Perhaps the most pungent and acerbic piece is A Million Neuroses, by Akash Kapur. His searing criticism of Naipaul’s absurd ‘grandiose’ political judgments is both prickly and thought provoking. He writes, "Naipaul’s books have never really been about politics or history; they have always been about one man and his position in the stream of history… his political stands should be read for insight into Naipaul himself…" However, Kapoor makes up for his tirade by concluding, "For there is, in Naipaul much to admire. The me-centred approach to the world… is also the sign of profound individuality, an intellectual integrity that imparts a measure of moral authority to his work."

However, J.M. Coetzee’s The Razor’s Edge, a long-winded review of Naipaul’s most recent famous return to fiction Half A Life, is a trifle disappointing. Coetzee, whom I greatly admire as a writer, somehow seems out of his depth, especially when viewed against the yardstick of his brilliant Booker Prize-winner Disgrace.

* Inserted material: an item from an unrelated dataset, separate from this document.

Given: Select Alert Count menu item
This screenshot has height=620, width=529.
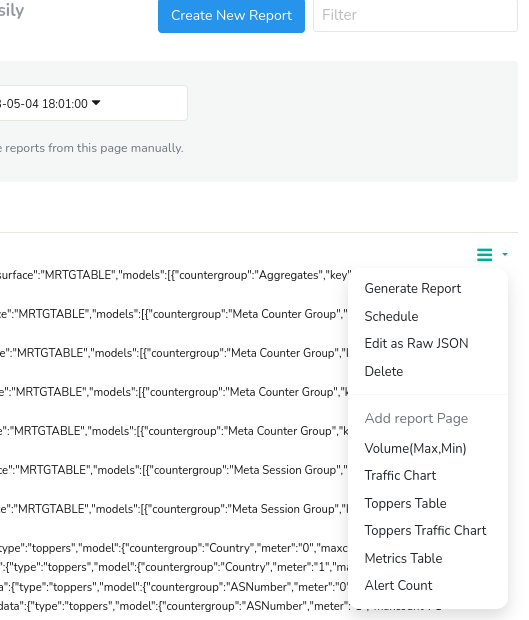Looking at the screenshot, I should (399, 585).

Quite appropriately the last essay in the book is Tarun J. Tejpal’s In Sir Vidia’s Shadow. It echoes the sentiments, even if somewhat over-amplified, of millions of Naipaul fans, that he is perhaps the finest living writer of English, and is a validation of the epithet "a writer’s writer." Tejpal recalls his own discovery of Naipaul: "There was an architecture to the prose that, in its simplicity and design was classical. The words stacking up, the sentences stacking up, the paragraphs stacking up had an air of profound inevitability. Good readers could spend years unlocking their peculiar wisdoms and secrets."

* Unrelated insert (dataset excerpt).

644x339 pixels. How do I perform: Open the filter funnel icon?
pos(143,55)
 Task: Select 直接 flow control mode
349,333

In this otherwise elegantly produced volume, comprising excellent cover design, printing — not a single printer’s devil (Sir Vidia would be pleased) — one sorely misses a woman contributor. For, who else would take him on for his now infamous – even if flippantly made – remarks about the traditional bindi on Indian women’s foreheads! But let’s not turn a ‘small dot’ of aberration into the focal point of our discourse on Naipaul’s gravitas.

"The world is what it is, men who are nothing, have no place in it," wrote Naipaul. His own place is now legendary. And this book is a befitting tribute to the genius who transcends both ‘the humour and pity’ of his concerns by enlarging the sphere of literature for all of us.